3. Unpivoting the Dataset

 
Subtitles Enabled

Sign up for a free trial to access more free content.

Free trial

Overview

Often the data we import to the Query Editor has many columns and few rows when we would prefer to have few columns and many rows. We can solve this problem by unpivoting columns, which we will see in this lesson.

Summary

Why do we unpivot columns?

  • For data analysis, the ideal table layout is long and narrow, with many rows and few columns
  • Data created in Excel is often short and wide, with many columns and few rows
  • This can cause important data to be spread over multiple columns, for example spreading sales data over several monthly columns

Pivoting and Unpivoting

  • Unpivoting columns turn columns into rows, by turning a series of column headings into values of a new column
  • Pivoting converts rows into columns, by creating a new column for each value of an existing column

Transcript

In the previous lesson, we imported data from a folder into a single query. In this lesson, we'll transform the dataset from its current, short and wide format to a long and narrow format by unpivoting the columns. If we select the arrow at the top of the name column and click load more, we can see that the data in our query comes from four separate files, representing the four years from 2013 to 2016. If we then scroll across the table, we can see that there's a column for every month from January, 2013 to December, 2016.

This is due to the layout of the excel files. As we can see, this layout leads to a large number of sales with null data.

For example, the top rows all come from the 2013 file and as a result, they have no values for the columns from 2014, 2015, and 2016.

This layout is often described as wide and short as these tables have many columns and relatively few rows. This is not ideal for data analysis. Instead we'll transform this into a long and narrow layout with a single date column.

We'll do this by unpivoting the date columns. Unpivotting turns a series of columns into rows of attribute or value pairs.
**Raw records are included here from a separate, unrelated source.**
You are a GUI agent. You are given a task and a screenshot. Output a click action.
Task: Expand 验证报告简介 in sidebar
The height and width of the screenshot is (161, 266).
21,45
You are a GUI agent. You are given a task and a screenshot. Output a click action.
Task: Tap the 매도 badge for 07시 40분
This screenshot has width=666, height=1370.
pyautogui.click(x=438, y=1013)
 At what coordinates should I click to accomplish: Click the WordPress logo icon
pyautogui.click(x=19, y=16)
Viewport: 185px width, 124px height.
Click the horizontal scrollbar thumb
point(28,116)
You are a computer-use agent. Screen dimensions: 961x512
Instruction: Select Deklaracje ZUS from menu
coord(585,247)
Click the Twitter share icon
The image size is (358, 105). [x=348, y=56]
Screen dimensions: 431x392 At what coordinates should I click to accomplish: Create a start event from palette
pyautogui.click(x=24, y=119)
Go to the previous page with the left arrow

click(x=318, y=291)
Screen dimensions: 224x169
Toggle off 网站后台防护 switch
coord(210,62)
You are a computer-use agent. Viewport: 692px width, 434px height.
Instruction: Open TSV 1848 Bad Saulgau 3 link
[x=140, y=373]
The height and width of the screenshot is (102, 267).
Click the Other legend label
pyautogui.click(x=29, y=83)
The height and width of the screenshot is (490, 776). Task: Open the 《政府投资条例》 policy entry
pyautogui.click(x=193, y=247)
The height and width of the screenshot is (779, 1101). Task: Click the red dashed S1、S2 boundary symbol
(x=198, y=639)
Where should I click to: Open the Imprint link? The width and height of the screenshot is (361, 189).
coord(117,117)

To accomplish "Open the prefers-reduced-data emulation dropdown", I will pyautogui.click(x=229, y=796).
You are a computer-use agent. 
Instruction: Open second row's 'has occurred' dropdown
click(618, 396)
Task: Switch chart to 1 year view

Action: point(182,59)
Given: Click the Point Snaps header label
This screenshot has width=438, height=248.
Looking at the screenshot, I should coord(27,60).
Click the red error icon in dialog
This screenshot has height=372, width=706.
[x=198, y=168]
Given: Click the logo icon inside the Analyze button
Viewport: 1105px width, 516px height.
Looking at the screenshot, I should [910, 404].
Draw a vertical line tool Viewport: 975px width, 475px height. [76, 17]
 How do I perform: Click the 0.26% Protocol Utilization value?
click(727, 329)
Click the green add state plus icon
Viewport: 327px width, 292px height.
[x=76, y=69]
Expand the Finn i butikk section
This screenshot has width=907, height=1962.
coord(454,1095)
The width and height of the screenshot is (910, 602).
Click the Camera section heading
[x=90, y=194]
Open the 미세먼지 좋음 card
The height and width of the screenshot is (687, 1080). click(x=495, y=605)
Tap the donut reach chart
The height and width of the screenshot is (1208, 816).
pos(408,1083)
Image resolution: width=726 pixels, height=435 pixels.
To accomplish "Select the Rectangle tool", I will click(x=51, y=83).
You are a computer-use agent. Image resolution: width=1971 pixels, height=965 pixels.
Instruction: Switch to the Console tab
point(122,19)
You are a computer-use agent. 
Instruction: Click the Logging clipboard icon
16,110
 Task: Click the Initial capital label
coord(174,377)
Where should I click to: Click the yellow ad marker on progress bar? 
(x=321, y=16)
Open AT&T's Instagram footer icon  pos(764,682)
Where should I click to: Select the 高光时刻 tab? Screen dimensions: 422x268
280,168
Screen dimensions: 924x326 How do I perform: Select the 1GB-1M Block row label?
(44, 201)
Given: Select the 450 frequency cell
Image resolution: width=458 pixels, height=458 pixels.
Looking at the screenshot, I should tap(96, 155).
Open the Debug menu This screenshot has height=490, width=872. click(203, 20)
This will become more clear as we see it in action. We'll navigate back to the January, 2013 column and then select all the month columns using shift and right.

We'll then navigate to the transform tab and select unpivot columns.

The columns for each month are now replaced by two columns. One for months and the other for sales.

To better understand this process, let's look at the applied steps on the right of the screen. You may have noticed that this has been tracking the actions we've taken over the last few lessons. If we select the previous step, expanded data, we can see how the table looked before we unpivoted the columns. Notice the three numbers in the first row, representing the sales of best gain to customer A11 0714 from January to March, 2013.

Let's now select the unpivoted column step and once again see the table after it's been unpivoted. We can see that the first three rows represent the same three figures we just looked at in the pivoted table. The figures were previously in separate columns on the same row. However, they are now in the same column but on three different rows. As a result, the table now has fewer columns and more rows.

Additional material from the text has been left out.